As martial arts became known as “something for kids,” its opposite inevitably arose to take even greater prominence on the world stage.
The UFC and the rise of “ultimate fighting” appealed to young adults, mostly male, eager to prove themselves and a new Mixed Martial Arts revolution took place.
Now, any training that was less-than-lethal was referred to as being a McDojo, an allegedly fake school devoid of value compared to these new tough guys.
To be fair, many schools followed the Self-Esteem Movement in the 1990s where making kids feel all-good, all the time, took precedence over lessons of work and reward, and learning to face and overcome challenges to earn one’s place.
Just as grade inflation took over academic schools, belt inflation took over martial arts schools and created a generation of paper tigers.
As the pendulum swung too far into inflated self-esteem with deflated skills, it also swung too far into the purely physical.
The heart of The Karate Kid was cast aside in favor of the mindset of “The Alpha Male” and the multi-billion dollar prize-fighting industry it produced.
A kickboxing instructor shot to death after running down a car theft, while still wearing his boxing gloves; a Jiu-Jitsu master having his friends hold down a teenage homeless boy while he punches him and nearly breaks his wrist for heckling the teacher’s daughter; UFC champions convicted of spousal abuse and rape; novices choking friends to death because they don’t understand the dangers of inducing unconsciousness; children entering cage matches getting bloody and bruised; and bumper stickers that read, “my kid can choke out your honor student,” are just some examples of the effects of this mentality of pure physical power devoid of character education.
Cobra Kai was reborn and looks to be here to stay.
The Hopeful, Perennial Legend of The Karate Kid
Martial arts, historically, was shrouded in mystery and not taught to just anyone and it derived power from this air of esoteric knowledge and skill.
This illusion was shattered after martial arts became popularized and people began testing various systems.
The main benefit of testing out martial arts has been to eliminate the nonsense and stage-performance aspects and pare the arts down to more practical applications with modern training methods.
This deconstructing of martial arts into the most readily-applicable moves and eliminating the philosophy of traditional training, unfortunately, has devolved martial arts into a survival-of-the-fittest dynamic where only the physically strong survive to lord their prowess over lesser beings, mostly on social media.
This trend of pure fighting ability represents life out of balance, and as Mr.

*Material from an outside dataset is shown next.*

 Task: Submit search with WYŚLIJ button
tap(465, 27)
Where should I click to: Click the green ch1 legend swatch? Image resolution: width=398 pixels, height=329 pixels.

Miyagi so eloquently stated,”balance is key.”
Even when Daniel had to physically fight in the tournament and was worried if he could win, Miyagi told him,”win, lose, no matter.”
What mattered was the person Daniel became through his martial arts training.
If anything, the legend of The Karate Kid has been, and will continue to be, the promotion of a balanced character, self-mastery, and overcoming one’s own violent tendencies and the need to fight while striving to learn to defend oneself, ultimately making for a kinder world.
I just hope the new movie retains the heart of what made it, and martial arts, so special.